2. Pursuant to subsection 4(b) of the Regulation, where a corporation is an offering corporation under the OBCA, the Application for Continuance must be accompanied by a consent from the Commission.

3. The Applicant was incorporated under the OBCA on August 7, 1990 and its registered office is located at Suite 7070, 1 First Canadian Place, 100 King Street West, Toronto, Ontario, M5X 1E3.

4. The Applicant is an offering corporation under the OBCA and is a reporting issuer under the Securities Act, R.S.O. 1990, c. S.5, as amended (the "Act"). The Applicant is also a reporting issuer in the Provinces of British Columbia and Alberta. The Applicant's authorized share capital consists of an unlimited number of common shares and the Applicant's outstanding common shares are listed and posted for trading on the TSX Venture Exchange.

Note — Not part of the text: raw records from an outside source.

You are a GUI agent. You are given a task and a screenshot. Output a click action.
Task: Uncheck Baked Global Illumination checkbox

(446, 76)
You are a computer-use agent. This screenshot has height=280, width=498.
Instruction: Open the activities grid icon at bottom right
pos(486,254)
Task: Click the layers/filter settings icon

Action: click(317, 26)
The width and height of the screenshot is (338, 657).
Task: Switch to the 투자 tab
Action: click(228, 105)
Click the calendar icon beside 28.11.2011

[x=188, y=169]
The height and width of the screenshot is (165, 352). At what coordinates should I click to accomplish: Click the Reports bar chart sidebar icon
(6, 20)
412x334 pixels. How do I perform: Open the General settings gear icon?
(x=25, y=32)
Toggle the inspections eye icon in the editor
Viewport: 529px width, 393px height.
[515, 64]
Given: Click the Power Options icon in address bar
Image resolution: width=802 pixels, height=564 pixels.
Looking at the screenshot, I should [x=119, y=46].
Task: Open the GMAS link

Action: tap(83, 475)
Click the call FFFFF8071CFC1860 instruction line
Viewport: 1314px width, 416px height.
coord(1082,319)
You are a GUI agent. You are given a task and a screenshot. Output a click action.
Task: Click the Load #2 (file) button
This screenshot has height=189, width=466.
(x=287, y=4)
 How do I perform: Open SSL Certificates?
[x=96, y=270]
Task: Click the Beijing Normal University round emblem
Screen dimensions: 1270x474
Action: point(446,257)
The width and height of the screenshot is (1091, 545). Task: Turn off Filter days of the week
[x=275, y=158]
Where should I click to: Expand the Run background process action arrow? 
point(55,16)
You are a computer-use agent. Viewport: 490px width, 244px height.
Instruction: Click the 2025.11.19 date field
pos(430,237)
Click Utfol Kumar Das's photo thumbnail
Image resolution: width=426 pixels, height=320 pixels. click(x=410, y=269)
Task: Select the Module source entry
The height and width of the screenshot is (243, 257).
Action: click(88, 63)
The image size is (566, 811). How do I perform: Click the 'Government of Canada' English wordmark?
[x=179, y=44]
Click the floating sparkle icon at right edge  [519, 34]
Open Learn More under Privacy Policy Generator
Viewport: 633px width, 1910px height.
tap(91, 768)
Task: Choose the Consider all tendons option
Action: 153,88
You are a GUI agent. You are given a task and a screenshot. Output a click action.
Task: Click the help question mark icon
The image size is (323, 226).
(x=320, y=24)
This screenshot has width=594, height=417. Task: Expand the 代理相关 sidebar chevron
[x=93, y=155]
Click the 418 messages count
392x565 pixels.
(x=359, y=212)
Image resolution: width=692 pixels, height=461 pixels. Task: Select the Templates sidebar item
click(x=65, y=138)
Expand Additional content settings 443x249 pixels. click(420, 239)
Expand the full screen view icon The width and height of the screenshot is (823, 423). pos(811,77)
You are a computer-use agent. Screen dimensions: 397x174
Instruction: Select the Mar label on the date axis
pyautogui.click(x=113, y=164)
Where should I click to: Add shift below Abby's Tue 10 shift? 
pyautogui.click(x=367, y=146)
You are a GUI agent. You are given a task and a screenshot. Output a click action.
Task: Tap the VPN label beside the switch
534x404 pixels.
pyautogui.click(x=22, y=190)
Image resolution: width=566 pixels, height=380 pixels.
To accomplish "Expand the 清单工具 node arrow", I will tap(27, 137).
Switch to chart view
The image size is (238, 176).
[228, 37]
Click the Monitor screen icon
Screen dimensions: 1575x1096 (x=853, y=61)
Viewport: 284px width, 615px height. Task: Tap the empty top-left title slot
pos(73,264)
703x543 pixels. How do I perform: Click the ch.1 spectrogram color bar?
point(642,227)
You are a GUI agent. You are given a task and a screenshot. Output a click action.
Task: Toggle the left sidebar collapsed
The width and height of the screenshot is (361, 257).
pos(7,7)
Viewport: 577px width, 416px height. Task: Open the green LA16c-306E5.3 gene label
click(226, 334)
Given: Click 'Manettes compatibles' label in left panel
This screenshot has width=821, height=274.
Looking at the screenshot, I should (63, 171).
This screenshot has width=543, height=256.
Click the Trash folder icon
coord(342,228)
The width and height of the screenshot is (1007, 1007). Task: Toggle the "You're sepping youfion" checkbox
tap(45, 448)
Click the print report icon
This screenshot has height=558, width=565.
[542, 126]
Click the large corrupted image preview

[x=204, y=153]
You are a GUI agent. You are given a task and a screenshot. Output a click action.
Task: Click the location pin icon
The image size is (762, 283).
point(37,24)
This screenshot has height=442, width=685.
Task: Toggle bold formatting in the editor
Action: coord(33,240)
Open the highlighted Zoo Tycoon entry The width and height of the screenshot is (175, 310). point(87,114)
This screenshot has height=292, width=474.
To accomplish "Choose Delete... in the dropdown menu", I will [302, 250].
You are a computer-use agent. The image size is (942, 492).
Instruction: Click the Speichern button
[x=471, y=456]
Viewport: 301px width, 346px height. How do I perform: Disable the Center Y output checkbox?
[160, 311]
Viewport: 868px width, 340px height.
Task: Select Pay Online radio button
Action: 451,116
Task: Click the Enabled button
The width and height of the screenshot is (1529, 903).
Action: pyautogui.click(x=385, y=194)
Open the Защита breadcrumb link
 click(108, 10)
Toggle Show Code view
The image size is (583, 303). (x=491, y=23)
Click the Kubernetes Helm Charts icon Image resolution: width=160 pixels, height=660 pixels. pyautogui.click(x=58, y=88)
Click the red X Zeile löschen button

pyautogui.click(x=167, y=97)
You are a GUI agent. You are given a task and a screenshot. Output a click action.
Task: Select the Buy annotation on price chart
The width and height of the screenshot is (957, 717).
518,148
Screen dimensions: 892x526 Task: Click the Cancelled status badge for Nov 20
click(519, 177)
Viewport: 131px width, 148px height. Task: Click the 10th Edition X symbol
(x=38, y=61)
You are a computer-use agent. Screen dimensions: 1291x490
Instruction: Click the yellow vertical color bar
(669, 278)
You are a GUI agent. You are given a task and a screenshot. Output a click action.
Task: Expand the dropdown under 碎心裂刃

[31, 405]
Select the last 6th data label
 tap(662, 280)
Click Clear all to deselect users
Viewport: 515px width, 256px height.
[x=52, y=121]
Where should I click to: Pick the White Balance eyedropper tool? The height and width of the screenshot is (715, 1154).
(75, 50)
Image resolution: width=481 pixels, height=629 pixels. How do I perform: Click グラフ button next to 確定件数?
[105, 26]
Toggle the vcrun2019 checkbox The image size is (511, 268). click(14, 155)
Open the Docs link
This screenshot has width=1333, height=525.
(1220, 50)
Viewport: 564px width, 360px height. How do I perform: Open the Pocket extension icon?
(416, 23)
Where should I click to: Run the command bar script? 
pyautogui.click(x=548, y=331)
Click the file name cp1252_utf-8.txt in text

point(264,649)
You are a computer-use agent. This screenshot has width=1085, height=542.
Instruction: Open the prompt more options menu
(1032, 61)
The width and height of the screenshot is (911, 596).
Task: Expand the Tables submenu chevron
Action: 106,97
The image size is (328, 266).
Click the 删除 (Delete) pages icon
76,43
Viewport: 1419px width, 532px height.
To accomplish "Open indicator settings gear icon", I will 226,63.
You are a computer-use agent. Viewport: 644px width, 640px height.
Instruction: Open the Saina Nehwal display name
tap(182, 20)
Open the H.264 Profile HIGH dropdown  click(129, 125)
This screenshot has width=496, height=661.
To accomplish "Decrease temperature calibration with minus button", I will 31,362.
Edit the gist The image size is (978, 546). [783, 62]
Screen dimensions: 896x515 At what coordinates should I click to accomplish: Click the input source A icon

5. The Applicant intends to remain a reporting issuer in the Province of Ontario.

6. The Applicant is not in default of any of the provisions of the Act or the regulations or rules made thereunder and is not in default under the securities legislation of any other jurisdiction where it is a reporting issuer.

7. The Applicant intends to change its name to "BRC Diamond Corporation" by way of the said continuance.

8. The Applicant is not a party to any proceeding or, to the best of its knowledge, information and belief, pending proceeding under the Act.

9. The Applicant's shareholders authorized the continuance of the Applicant as a corporation under the CBCA by special resolution at a meeting of shareholders held on June 30, 2004.

10. The OBCA requires a majority of a corporation's directors be resident Canadians whereas the CBCA requires, subject to certain exceptions, only one-quarter of directors need be resident Canadians. The continuance of the Applicant under the CBCA has been proposed as the Applicant believes it to be in its best interest to conduct its affairs in accordance with the CBCA. The Applicant's management believes the interests of the Applicant will be better served under the CBCA by providing it with greater flexibility in attracting experienced directors of any nationality to serve it.

11. The material rights, duties and obligations of a corporation governed by the CBCA are substantially similar to those of a corporation governed by the OBCA.

AND UPON the Commission being satisfied that to do so would not be prejudicial to the public interest;

THE COMMISSION HEREBY CONSENTS to the continuance of the Applicant as a corporation under the CBCA.

July 27, 2004.

"Paul M. Moore"
"Wendell S. Wigle"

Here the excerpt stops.